Here's how it works. The amount of time I have for blogging is inversely related to my desire to blog. So right now, when I'm busy and should be working on homework, or at the very least showering so I can get to bed at a somewhat reasonable time, I felt the need to blog. Not that I have the slightest idea of what I'm going to say. I've started a few drafts recently and they all sort of deteriorate into me ranting about everything from school to cynicism. This might be the same; I make no promises.
I think there's something about January just makes me really depressed. At the very beginning, when we were still on break, I was pretty happy, but then school started and it's been on a downhill since. Sorta. I think it hit rock bottom yesterday when I spent a good fifteen minutes after getting home in the kitchen, agonizing loudly about how hungry I was and lamenting the fact that we didn't have any food. Then my mom came in and, perhaps in an attempt to put my problems into perspective, told me about this house nearby that caught on fire and exploded and killed someone. Like that made me feel any better.
Then I started thinking about how it actually makes me really upset when I see other people upset. The same way yawns are contagious, I think sadness is contagious for me. Maybe it's that way for everyone, but I'm just particularly susceptible to it? Like, I read things that are so devastatingly despairing and I truly wish I could do something to help that person, but most of the time it's completely out of my control. We all have problems and we all have to get through them on our own. You can be offered advice and encouragement and all that but in the end the only person who truly knows what's best is you.
Anyway, a lot of people seem to be sad/stressed/upset/other negative emotions lately and I think it has rubbed off on me. So maybe this unhappiness of mine has snowballed to this point because it is not just my own unhappiness but the unhappiness of those around me which I have unwillingly collected.
Today at school, for instance, I was literally just like "let me die." I really did not want to be there and I'm sure I looked it, too. I imagine I looked a bit like Wednesday Addams, you know, the one who never smiles. And later I sat in the waiting room for guitar and for whatever reason, tears started to form in my eyes. I wiped them away and didn't cry, but I could not stop worrying and thinking about everything bad. Then when I got into my lesson and actually started playing, I was surprised by how quickly everything else slid away when I concentrated on the notes. I never thought I was one of those people who's like "music is my everything" and I guess I'm really not, but it has definitely become more of something these days.

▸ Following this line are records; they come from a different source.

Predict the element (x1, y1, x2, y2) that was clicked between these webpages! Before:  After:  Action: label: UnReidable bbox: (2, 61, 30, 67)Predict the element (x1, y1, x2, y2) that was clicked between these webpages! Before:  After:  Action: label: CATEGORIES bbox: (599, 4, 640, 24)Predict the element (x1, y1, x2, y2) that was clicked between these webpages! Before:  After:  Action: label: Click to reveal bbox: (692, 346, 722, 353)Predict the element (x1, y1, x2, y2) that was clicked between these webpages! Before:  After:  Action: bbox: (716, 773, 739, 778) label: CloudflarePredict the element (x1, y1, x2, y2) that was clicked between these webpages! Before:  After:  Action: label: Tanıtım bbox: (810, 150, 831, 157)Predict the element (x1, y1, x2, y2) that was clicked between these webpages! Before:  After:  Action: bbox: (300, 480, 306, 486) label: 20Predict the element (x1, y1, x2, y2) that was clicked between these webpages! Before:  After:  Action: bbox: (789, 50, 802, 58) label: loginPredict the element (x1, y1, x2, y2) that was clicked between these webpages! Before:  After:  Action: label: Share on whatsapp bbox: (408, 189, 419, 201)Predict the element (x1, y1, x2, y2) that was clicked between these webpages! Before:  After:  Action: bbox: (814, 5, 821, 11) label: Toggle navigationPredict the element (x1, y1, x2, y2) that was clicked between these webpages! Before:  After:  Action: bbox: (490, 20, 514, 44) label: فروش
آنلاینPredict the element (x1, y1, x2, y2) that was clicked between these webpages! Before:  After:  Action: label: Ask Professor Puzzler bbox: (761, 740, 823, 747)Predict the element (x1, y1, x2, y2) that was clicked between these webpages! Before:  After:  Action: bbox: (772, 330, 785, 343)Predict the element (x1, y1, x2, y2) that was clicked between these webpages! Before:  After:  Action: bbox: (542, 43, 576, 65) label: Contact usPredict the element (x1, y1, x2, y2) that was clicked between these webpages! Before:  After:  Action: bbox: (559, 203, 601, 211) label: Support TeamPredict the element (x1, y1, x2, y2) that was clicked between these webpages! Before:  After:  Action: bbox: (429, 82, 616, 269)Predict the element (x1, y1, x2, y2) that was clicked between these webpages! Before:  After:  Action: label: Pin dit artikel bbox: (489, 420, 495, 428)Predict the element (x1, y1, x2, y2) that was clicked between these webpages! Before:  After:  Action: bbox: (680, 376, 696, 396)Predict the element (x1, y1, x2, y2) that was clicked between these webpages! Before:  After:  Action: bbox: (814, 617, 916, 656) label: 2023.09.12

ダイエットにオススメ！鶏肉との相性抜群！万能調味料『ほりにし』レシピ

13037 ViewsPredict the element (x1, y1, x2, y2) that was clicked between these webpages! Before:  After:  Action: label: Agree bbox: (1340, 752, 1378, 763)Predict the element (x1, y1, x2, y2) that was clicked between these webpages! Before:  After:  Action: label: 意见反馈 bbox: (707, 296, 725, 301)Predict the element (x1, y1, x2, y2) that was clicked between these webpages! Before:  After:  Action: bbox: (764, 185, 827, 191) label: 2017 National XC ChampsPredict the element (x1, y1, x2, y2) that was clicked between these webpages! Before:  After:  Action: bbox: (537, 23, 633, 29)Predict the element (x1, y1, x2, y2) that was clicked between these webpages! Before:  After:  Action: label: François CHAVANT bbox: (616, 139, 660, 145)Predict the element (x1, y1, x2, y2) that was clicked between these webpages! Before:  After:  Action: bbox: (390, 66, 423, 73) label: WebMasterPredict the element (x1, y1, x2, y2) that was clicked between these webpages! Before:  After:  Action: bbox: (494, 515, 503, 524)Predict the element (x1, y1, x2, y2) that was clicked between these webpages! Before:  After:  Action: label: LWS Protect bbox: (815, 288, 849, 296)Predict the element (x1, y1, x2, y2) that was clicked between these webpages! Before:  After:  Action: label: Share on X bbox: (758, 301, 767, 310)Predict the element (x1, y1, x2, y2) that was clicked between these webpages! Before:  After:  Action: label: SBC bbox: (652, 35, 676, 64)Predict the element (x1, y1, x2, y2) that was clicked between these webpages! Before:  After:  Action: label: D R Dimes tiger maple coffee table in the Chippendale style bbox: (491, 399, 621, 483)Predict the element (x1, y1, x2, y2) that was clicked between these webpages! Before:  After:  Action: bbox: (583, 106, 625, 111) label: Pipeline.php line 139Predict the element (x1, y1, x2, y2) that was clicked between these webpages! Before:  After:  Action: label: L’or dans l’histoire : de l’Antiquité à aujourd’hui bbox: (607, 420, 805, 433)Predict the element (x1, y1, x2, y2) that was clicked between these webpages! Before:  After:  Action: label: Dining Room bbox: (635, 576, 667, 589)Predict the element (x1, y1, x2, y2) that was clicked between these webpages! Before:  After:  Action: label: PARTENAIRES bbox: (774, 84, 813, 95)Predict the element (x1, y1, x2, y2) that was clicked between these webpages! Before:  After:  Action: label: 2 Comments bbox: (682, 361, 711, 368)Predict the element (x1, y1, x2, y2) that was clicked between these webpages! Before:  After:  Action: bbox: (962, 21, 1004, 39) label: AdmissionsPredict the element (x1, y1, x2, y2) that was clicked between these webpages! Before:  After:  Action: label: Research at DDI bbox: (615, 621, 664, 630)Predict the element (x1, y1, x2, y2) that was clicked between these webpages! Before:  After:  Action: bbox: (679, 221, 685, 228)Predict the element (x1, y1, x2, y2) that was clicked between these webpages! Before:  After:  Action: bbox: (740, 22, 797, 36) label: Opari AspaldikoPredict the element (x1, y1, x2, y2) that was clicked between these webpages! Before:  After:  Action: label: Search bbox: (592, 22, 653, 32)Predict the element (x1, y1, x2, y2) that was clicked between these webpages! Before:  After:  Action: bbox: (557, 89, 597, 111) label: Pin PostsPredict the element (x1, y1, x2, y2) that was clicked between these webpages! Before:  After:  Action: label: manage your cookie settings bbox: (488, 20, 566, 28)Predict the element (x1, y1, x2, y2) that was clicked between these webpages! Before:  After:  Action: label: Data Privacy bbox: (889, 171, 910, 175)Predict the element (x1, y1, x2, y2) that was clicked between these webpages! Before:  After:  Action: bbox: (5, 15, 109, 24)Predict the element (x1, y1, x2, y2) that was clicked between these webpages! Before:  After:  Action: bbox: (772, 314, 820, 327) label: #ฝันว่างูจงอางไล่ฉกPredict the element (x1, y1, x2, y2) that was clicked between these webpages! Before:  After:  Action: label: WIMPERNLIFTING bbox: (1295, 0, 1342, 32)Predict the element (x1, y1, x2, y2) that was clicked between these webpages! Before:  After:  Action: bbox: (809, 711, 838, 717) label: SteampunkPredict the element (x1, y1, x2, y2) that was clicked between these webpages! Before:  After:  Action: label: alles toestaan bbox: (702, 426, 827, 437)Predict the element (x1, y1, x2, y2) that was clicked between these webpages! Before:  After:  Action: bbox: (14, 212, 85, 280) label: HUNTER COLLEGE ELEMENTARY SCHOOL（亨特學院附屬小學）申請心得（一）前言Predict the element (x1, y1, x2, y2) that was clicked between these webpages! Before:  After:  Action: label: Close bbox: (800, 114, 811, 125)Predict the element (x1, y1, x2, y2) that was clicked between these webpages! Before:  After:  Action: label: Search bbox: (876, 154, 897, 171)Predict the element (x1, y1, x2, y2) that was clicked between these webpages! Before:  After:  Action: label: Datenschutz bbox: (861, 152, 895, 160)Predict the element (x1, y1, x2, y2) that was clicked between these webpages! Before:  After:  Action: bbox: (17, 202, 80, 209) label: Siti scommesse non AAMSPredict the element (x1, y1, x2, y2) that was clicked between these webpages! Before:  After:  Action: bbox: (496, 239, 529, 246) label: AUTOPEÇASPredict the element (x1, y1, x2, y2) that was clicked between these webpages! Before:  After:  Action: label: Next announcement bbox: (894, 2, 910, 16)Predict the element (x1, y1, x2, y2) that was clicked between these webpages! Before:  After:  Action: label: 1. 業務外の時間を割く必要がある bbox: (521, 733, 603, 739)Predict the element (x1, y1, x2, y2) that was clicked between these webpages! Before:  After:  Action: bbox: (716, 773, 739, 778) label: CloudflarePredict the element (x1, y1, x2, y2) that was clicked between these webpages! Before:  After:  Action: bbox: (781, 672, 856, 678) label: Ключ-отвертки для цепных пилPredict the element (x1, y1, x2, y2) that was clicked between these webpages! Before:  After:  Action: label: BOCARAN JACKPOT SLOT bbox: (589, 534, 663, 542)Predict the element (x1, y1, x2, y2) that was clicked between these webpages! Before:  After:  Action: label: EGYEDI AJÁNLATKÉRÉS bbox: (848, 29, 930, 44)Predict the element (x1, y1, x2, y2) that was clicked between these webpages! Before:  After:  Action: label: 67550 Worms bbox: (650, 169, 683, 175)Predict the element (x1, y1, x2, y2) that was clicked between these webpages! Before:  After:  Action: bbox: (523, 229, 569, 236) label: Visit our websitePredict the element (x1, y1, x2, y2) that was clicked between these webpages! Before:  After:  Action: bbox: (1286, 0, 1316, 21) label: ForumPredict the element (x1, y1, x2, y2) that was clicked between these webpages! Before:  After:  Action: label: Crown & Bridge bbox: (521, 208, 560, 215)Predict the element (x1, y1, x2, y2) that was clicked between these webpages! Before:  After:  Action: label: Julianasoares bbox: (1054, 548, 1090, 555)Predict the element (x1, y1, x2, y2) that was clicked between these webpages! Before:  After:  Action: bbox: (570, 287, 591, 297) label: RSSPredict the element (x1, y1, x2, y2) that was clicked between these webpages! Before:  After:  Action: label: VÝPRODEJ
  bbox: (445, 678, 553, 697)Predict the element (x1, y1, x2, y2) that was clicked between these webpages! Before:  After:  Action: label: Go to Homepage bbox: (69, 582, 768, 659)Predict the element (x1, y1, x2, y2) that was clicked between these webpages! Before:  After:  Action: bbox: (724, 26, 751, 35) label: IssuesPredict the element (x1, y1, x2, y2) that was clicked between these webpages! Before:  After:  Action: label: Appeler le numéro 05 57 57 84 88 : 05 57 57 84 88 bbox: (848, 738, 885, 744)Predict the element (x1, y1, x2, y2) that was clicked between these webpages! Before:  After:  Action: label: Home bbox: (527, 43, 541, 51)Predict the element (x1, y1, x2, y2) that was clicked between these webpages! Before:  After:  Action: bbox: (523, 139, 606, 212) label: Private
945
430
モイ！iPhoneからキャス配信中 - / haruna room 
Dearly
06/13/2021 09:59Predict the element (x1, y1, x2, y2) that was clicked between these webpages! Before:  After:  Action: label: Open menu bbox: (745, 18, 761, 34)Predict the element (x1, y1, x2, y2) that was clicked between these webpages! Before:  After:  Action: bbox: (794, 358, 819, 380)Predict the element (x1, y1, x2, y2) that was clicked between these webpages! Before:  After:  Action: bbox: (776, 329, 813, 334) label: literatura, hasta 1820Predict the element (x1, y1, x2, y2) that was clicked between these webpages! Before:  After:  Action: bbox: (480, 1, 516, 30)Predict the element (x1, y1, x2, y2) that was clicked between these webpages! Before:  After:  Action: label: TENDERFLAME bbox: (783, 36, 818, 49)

While we're on the topic of music (tangent: Wow, I have done an uncharacteristically superb job of segueing from paragraph to paragraph in this post...just thought I'd point that out as my posts usually could be read in bullet points) my new favorite thing is 8tracks. I listened to a playlist that was just Mozart and wow, it made me so calm, not to mention how ~intellectual~ and ~sophisticated~ I felt. I have an account there now and I may or may not make any playlists soon, you never know.
Whew. If you read all of this...I love you. Unless you're a creep. In which case, go away.
P.S. Mayrose, if you are reading this, I will put up the pictures sometime this week, probably Friday.